Suddenly the sleigh came to a halt, and this interruption of the regular lulling motion roused him from his reverie. On his left he could see a snow-covered open space quite large for the city, with a few bare trees, and on his right the entrance porch of a low, rather crooked, drab little house with closed shutters.

‘What, are we outside the town?’ he enquired of the driver.

‘Not at all, this is Patriarch’s Ponds if you want to know, and that’s right next to Kozikhi.’

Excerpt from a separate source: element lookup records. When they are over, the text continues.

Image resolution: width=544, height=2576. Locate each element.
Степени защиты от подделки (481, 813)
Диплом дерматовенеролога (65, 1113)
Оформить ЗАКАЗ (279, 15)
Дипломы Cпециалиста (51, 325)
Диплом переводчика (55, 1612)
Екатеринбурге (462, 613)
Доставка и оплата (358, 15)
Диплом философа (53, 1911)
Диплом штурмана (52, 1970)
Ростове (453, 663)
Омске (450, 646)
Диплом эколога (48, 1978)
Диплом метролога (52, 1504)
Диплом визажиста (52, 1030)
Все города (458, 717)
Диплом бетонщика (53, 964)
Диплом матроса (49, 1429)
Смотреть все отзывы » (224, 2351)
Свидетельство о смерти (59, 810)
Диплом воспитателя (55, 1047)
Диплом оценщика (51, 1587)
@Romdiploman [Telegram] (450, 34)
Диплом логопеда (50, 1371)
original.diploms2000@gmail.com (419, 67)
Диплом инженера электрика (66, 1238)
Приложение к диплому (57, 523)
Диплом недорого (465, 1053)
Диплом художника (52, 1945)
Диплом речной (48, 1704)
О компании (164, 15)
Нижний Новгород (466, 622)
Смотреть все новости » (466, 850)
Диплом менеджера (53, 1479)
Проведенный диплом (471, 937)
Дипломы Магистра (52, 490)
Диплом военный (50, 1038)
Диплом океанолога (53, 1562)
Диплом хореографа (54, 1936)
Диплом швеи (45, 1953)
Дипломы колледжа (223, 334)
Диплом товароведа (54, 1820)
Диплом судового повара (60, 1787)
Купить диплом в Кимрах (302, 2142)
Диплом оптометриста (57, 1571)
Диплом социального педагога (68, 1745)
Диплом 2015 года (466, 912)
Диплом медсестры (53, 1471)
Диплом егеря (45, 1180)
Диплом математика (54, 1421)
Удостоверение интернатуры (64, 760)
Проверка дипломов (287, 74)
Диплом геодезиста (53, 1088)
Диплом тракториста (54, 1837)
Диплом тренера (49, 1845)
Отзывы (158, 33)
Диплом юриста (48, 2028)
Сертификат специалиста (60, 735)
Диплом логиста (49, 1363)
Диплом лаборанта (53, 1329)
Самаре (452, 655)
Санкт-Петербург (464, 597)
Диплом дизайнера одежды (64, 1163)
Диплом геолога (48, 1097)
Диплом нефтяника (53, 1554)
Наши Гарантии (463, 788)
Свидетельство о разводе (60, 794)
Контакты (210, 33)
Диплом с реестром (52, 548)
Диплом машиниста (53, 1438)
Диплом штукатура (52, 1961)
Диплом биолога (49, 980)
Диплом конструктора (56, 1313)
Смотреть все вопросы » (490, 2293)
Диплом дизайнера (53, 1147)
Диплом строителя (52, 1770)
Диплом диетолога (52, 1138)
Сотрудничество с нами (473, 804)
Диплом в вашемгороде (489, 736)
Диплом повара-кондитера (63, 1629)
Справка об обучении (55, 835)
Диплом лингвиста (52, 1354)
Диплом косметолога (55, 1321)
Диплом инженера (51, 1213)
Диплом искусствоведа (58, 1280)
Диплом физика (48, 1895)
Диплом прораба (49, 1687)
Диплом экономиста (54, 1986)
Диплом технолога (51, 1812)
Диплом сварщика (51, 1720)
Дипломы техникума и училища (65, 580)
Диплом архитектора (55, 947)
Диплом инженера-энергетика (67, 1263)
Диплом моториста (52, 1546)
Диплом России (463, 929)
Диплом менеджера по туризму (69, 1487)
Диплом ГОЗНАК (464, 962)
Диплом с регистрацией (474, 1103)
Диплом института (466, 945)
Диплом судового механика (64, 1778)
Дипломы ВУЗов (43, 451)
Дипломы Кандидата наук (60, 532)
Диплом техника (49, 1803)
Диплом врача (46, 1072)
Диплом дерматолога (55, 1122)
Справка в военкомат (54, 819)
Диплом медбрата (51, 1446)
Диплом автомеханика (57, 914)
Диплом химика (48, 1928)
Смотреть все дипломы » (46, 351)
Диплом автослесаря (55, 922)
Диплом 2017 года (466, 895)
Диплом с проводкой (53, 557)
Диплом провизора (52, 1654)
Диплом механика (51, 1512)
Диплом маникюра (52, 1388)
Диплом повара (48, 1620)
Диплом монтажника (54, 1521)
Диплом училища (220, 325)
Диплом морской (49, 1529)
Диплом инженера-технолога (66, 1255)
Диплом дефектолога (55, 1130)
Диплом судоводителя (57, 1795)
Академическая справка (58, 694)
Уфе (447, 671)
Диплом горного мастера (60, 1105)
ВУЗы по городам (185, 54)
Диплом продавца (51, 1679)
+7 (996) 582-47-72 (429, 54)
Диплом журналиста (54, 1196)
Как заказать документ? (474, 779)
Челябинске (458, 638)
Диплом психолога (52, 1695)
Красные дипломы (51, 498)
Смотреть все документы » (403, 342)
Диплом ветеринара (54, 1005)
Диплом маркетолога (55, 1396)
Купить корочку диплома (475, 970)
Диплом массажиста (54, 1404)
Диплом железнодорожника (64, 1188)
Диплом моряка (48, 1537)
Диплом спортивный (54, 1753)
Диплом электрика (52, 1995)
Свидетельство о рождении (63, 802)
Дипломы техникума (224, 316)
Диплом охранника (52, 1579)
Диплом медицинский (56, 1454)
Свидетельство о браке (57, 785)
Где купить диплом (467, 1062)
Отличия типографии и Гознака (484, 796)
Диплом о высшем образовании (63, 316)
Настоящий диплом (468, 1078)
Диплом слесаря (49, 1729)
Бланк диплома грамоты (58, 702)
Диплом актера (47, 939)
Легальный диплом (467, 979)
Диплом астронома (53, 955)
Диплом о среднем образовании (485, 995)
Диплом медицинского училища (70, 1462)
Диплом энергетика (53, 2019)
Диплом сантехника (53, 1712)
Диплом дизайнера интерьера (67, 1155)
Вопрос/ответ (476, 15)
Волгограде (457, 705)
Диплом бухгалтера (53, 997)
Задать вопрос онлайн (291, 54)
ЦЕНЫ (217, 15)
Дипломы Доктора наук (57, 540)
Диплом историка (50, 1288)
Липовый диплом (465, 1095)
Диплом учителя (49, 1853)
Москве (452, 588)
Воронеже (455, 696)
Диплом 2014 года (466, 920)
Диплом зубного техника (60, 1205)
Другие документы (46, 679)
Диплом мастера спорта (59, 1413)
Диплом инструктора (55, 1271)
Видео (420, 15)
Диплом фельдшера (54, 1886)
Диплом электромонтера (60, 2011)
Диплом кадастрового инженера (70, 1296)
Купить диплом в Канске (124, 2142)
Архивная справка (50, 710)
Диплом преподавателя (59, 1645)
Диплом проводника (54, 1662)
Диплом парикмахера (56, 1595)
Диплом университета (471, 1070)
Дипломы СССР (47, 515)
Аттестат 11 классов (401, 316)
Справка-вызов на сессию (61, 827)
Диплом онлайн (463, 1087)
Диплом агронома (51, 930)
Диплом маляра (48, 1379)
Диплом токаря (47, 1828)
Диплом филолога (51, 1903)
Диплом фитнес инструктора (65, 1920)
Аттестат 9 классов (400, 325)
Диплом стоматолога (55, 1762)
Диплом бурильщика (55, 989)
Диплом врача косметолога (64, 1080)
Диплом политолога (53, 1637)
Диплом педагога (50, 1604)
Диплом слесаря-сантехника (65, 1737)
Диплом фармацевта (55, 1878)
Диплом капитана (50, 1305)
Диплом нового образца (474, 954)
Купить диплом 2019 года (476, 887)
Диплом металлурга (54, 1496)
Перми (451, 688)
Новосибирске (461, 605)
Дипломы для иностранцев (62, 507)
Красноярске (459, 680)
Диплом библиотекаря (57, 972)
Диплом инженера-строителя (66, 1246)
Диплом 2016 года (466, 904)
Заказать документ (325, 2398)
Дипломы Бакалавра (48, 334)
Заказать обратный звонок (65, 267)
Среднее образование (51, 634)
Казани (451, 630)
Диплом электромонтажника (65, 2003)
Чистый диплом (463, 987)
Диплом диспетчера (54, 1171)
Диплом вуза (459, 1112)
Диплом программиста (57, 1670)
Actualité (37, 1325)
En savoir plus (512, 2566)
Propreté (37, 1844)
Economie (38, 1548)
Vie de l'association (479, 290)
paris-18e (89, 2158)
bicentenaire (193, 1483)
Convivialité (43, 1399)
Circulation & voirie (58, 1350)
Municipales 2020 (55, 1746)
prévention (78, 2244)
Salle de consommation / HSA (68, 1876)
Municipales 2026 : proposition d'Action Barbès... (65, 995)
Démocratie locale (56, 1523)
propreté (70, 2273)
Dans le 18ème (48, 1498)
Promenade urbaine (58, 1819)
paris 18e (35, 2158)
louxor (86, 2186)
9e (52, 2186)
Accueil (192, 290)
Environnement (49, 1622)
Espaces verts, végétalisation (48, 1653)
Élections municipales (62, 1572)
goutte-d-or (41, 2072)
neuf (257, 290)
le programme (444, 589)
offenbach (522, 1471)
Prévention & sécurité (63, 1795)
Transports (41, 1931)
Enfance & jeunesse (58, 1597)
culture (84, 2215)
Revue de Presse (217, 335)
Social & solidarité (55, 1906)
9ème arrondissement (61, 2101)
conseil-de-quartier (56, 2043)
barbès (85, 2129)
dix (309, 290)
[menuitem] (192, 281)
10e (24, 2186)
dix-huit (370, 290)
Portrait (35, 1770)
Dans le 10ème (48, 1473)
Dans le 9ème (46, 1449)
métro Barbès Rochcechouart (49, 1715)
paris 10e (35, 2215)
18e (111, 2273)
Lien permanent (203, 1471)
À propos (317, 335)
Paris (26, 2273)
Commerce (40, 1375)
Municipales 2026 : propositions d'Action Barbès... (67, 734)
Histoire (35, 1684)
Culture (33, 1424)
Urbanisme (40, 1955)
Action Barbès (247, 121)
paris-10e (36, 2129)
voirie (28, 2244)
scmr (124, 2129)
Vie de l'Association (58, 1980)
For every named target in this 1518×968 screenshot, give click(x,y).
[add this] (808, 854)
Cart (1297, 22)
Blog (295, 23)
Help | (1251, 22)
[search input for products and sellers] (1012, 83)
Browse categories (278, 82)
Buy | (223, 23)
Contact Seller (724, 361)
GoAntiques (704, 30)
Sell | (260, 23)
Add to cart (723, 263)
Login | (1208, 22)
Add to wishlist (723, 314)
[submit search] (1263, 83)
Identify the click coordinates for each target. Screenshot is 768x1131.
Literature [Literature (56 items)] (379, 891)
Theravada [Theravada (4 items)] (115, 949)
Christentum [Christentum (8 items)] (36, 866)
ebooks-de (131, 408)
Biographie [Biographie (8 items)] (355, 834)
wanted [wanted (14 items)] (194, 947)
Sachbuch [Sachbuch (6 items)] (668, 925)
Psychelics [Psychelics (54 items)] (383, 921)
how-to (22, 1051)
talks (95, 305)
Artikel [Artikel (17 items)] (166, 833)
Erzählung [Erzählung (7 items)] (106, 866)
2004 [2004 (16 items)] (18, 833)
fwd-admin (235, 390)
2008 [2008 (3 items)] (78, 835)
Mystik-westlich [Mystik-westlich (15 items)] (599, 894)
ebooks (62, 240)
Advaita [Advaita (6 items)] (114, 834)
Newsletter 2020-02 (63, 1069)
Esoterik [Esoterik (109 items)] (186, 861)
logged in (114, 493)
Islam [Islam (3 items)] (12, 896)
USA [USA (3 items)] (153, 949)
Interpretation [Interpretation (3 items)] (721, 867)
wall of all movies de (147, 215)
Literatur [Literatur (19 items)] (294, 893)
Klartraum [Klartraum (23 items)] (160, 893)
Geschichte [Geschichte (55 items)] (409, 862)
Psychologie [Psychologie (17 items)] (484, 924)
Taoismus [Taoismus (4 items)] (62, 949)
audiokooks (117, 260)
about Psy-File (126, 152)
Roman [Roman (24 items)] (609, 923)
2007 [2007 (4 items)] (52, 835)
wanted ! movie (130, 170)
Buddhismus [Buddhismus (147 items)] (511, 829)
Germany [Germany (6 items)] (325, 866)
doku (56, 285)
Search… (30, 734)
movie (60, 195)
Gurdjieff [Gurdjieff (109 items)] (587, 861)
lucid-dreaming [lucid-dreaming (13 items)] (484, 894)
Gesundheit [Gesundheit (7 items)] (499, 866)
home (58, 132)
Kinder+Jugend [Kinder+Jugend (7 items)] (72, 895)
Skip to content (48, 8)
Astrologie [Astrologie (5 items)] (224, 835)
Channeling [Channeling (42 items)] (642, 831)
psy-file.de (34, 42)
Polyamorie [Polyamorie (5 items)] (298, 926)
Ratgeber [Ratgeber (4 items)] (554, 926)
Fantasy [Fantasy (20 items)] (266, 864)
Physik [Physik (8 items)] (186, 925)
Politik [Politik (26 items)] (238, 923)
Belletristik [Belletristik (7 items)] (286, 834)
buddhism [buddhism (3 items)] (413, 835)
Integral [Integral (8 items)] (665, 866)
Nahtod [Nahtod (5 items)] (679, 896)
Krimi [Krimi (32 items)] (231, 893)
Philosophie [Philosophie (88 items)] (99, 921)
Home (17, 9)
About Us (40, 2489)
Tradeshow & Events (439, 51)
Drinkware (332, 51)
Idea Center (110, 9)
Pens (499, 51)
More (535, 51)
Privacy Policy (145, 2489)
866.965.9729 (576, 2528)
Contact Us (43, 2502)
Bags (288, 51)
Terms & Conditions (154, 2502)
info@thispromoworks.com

N.N. and the cheery General were already standing by the entrance. The latter was alternately kicking the cracked and shaky-looking house door with his foot, and tugging at a rusty piece of bent wire which hung from the lintel, shouting quite loudly as he did so: ‘Hey, you girls in there! Open up, girls!’ At length a rustling sound was heard – the noise of uncertain, cautious slippered footsteps, there was a glimmer of light behind the shutters, and the door opened. On the threshold appeared a bent old woman in a fox-fur coat which she had thrown on over a white nightshirt, holding a guttering tallow candle in her wrinkled hands. From a first glance at her sharp, forceful, wrinkled features, her glittering dark eyes, the jet-black hair streaked with grey sticking out from beneath her kerchief, and the swarthy brick-like hue of her skin, it could be seen beyond a doubt that she was a gypsy. She held up the candle to the faces of N.N. and the General, and at once recognized them, apparently with delight.

‘Ah, goodness gracious, good Lord! Mikhail Nikolayevich, my little father,’ she began in her harsh voice, with that particular accent which is peculiar to gypsies. ‘What a joy to see you, sun of our lives that you are! Aiee, and you too, N.N., it’s such a long time since you paid us a visit: won’t the girls be glad to see you! We humbly bid you come in, and we’ll have some dancing for you!’

‘Are your people at home, then?’

‘Yes, yes, all at home, they’ll come running, my golden one. Come in, come in.’

Entrons,’19 said N.N., and all four of them, without removing their hats and overcoats, entered a small, lowceilinged dirty room which, its untidiness apart, resembled the sort of room normally to be found in the houses of lower-middle-class folk: it was furnished with little mirrors in pretty frames, a tattered wooden-backed divan, and dirty-looking veneered chairs and tables.